Tandis que Laurie faisait ses valises, j'ai préparé un bon repas, un truc en sauce bien relevé, j'ai débouché la bouteille de vin et j'ai attendu qu'elle est terminée.

J'ai choisi un album de blues, allumé une cigarette, je me suis assis sur le canapé. J'entendais Laurie attraper ses flacons dans la salle de bain, on allait passer à autre chose, il le fallait.

- Ca sent rudement bon, elle a dit en passant la tête dans l'encadrement de la porte. J'ai presque fini, j'arrive.

- Y a pas le feu… Et puis plus ça mijote, meilleur ce sera.

- Tu me sers un verre ?

- Ca marche.

Elle a continué à ranger ses affaires tout en venant siroter son verre de vin d'orange par intermittence. J'ai pensé que le blues et le whisky se mariaient pas mal et j'ai laissé Laurie tranquille encore de longues minutes.

- Za m'avait dit que tu jouais de la guitare, elle m'a dit lorsqu'elle a eu terminé.

- Ouai.

- Tu devrais t'y remettre…

- Plus tard…

On s'est installés à la table du salon, j'avais mis quatre bougies pour marquer le coup.

- Dernière soirée ensemble, ici.

- Tu as trouvé quelque chose dans le quartier, on pourra s'inviter facilement, j'ai répondu… Je suis un type assez disponible…

- Je cuisine moins bien que toi.

- Il y a un bon traiteur dans le coin, je t'indiquerai…

- Parfait, elle a rigolé.

Nous étions alors deux amis rassurés, j'ai remis une bûche dans la cheminée.

- J'aime ta maison.

- Je l'ai aimée, détestée, aujourd'hui je n'ai pas vraiment d'avis sur la question.

- Ca aurait été chouette un gamin, ici.

- Tu veux me flinguer ou quoi ?

- Désolée.

- Non, tu as raison… Un mélange de Za et moi, pour parodier une chanson, j'ai dit en souriant douloureusement. On adorait cette chanson, l'été où l'on s'est rencontrés. Ca disait entre autre " on pourrait faire un bébé, p'tit bébé, mélange de toi et moi "… Mais on a tout foiré après avoir eu l'impression d'être si bien ensemble… Ne pas arriver à rendre heureuse la femme de sa vie, c'est un sacré échec, impardonnable, insupportable !

- Je suis désolée d'avoir évoqué cet enfant…

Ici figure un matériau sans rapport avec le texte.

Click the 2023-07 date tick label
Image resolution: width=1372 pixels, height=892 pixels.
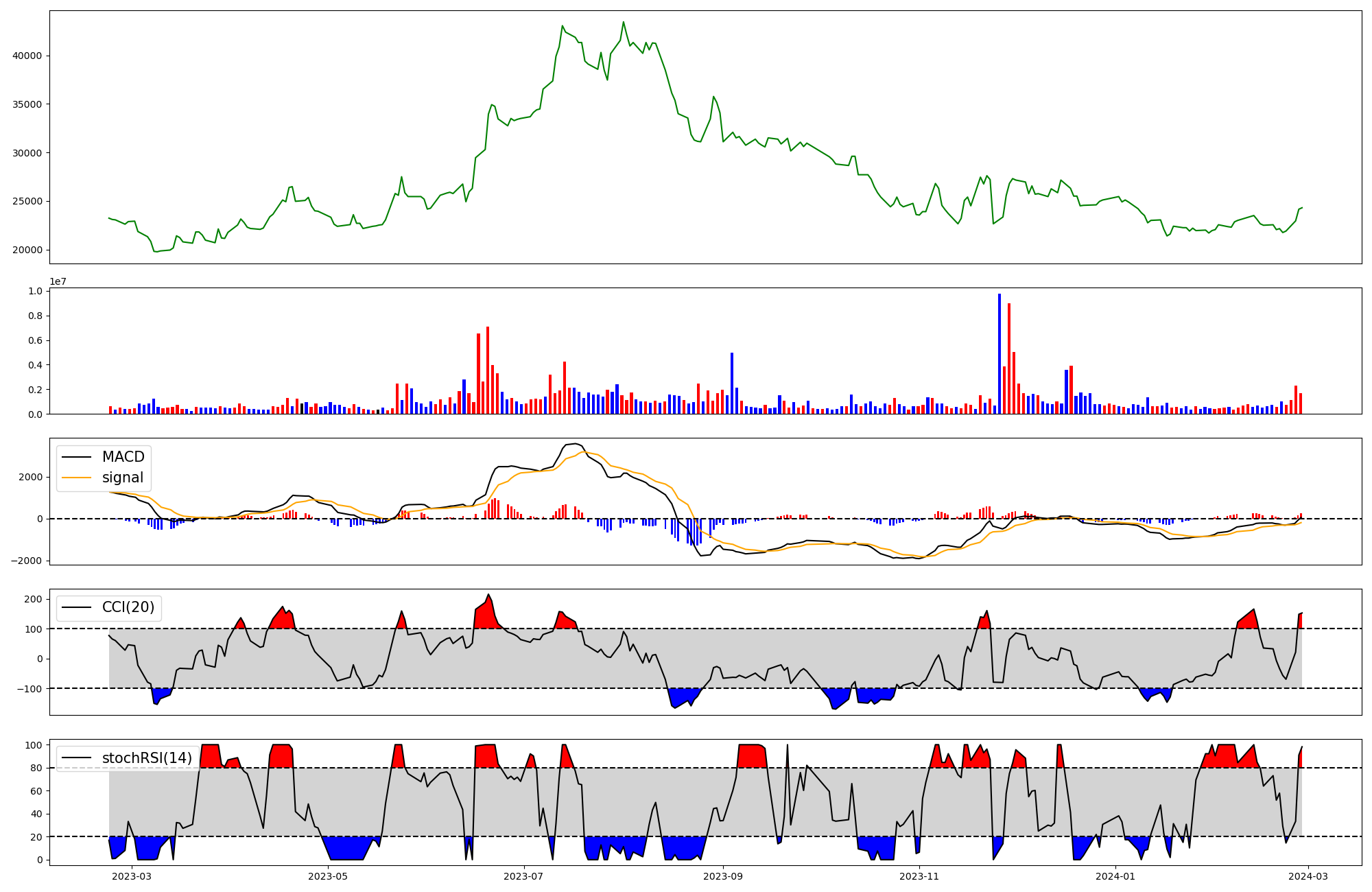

- Faire le deuil de quelqu'un, c'est arriver à parler de lui sans trop trembler… Arriver à parler des moments partagés… Arriver à parler également des moments que l'on aurait pu continuer à partager… La vie est rude !

- C'est idiot, mais dès que je vous ai vu, j'ai imaginé l'enfant que vous auriez pu avoir ensemble… Il aurait été beau !… Comme vous, le mélange ne pouvait donner qu'un bel enfant !

- Et si… J'ai dit en remplissant nos verres.

- Il faudra arriver à respirer avec son absence ancrée en nous… Moi la fautive, toi son amour…

- Ne recommence pas avec ça, s'il te plait. Vivre avec son absence ancrée dans nos cranes, c'est sûr !… On le fait déjà, non ? !

- Ne joues pas avec les mots !… Tu as compris ce que je veux dire…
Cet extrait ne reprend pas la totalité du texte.